## Énoncé détaillé
Présentez sous forme de tableau Markdown, avec une colonne « Numéro » pour le rang de chaque ligne et une colonne « Contenu » pour la ligne elle-même, tout ce qui va du début des enregistrements jusqu'à la ligne contenant « pyautogui.click(x=643, y=642) » incluse, en omettant les lignes vides. N'y faites pas figurer les images.

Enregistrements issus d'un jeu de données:
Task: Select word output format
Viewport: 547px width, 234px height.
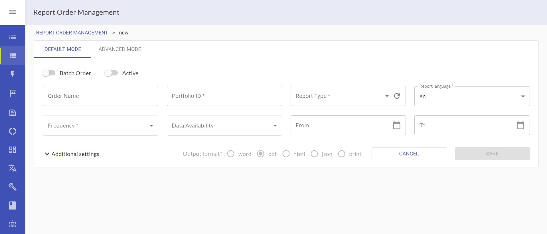Action: tap(231, 154)
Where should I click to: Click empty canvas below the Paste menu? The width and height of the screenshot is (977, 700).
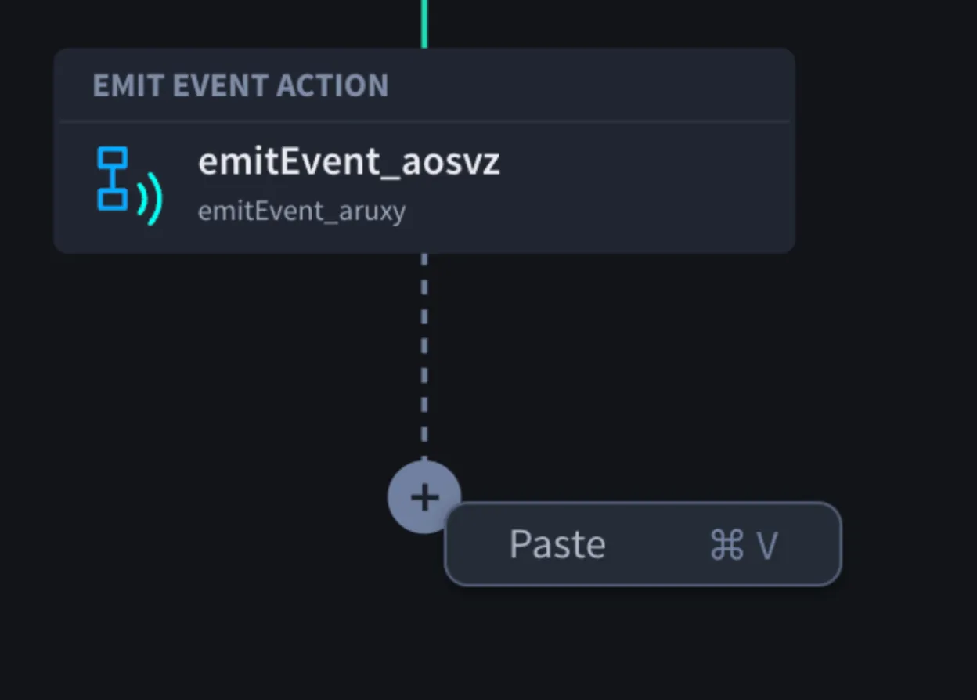pyautogui.click(x=643, y=642)
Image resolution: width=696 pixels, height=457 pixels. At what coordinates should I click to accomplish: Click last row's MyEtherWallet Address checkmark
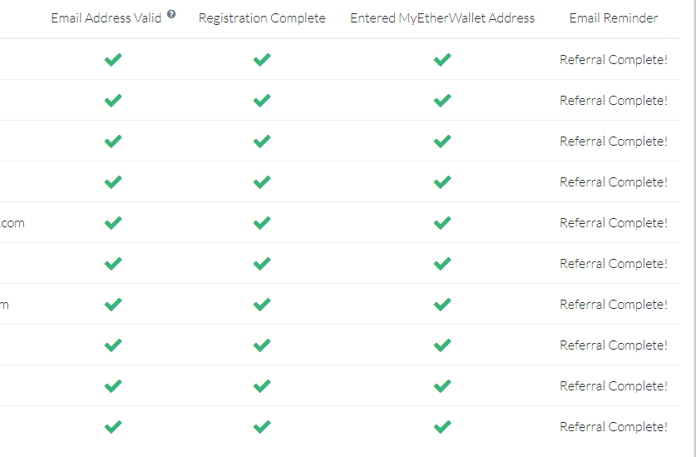click(442, 427)
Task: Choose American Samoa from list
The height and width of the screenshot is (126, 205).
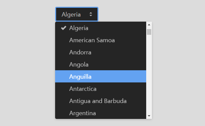Action: coord(101,40)
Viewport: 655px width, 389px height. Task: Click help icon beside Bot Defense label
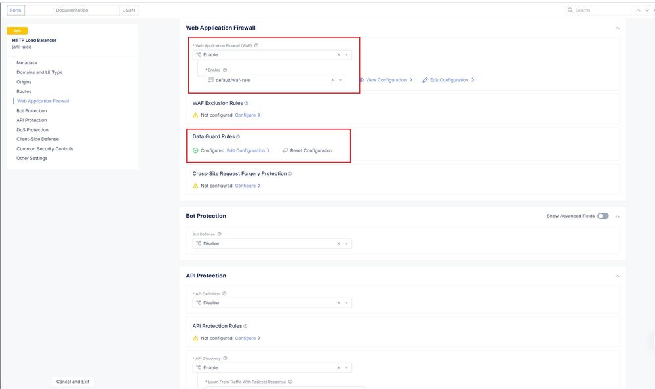click(219, 234)
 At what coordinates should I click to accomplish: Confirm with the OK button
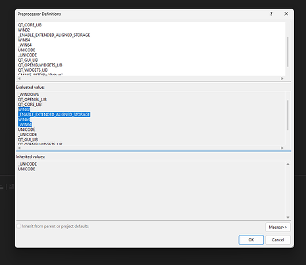[x=251, y=240]
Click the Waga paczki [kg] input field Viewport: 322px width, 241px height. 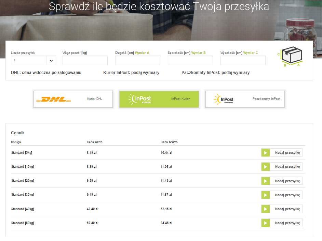85,60
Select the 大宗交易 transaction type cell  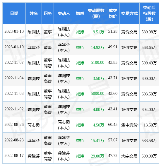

## Corrigé détaillé
| Numéro | Contenu |
|---|---|
| 1 | Task: Select word output format |
| 2 | Viewport: 547px width, 234px height. |
| 3 | Action: tap(231, 154) |
| 4 | Where should I click to: Click empty canvas below the Paste menu? The width and height of the screenshot is (977, 700). |
| 5 | pyautogui.click(x=643, y=642) |